What is required: All lines from the one containing "Task: Switch slide panel to 大纲 outline view" down to the one containing "Click red end-call", both ends included, are to be given again exactly; omit the rest of the listing below.

Source material:
────────────────

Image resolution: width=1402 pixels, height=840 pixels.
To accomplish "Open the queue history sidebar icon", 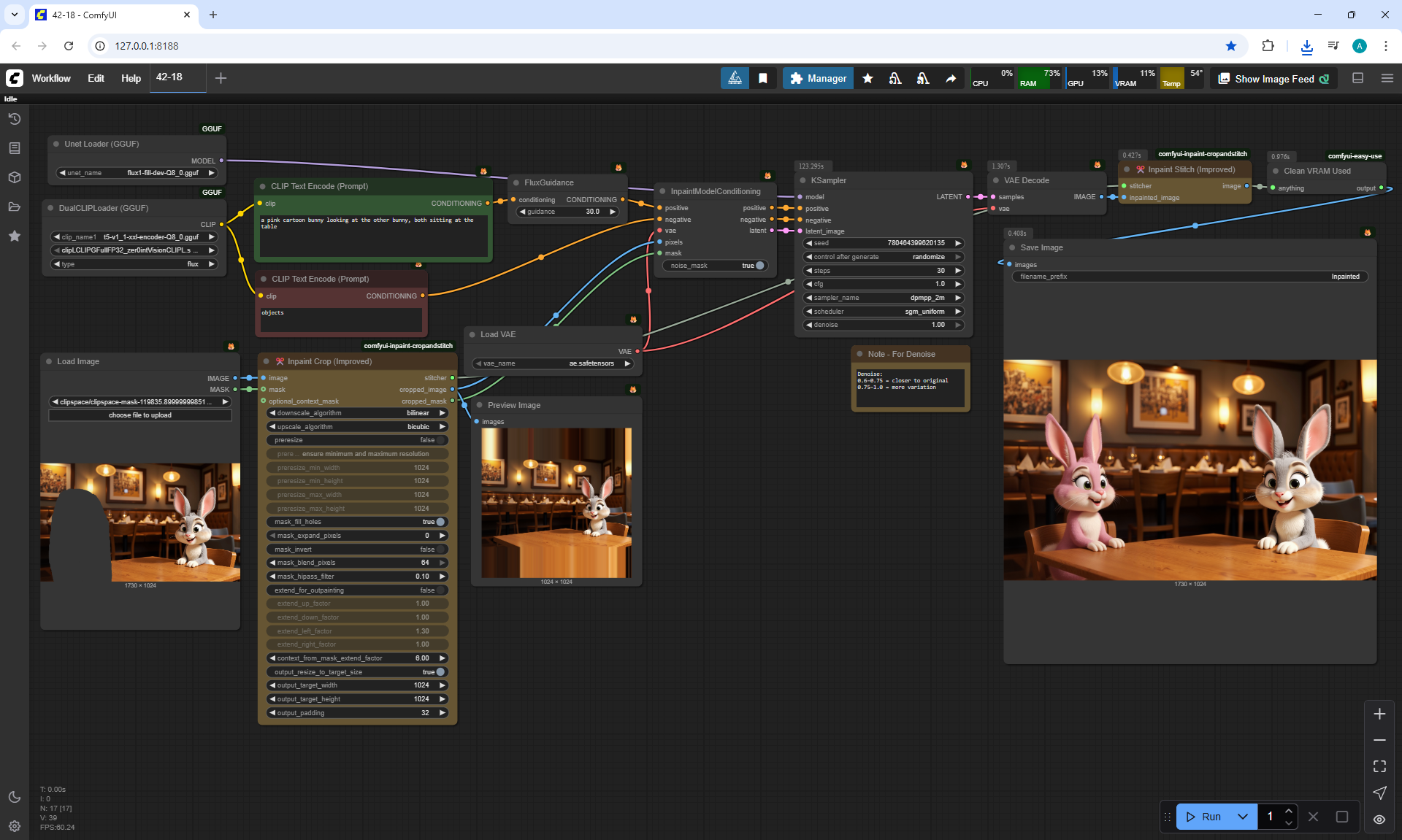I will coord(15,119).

────────────────

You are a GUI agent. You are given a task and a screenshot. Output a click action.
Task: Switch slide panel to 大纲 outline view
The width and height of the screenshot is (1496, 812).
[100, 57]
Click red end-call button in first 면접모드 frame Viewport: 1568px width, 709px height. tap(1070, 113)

────────────────

Result of the exercise:
Task: Switch slide panel to 大纲 outline view
The width and height of the screenshot is (1496, 812).
[100, 57]
Click red end-call button in first 면접모드 frame Viewport: 1568px width, 709px height. tap(1070, 113)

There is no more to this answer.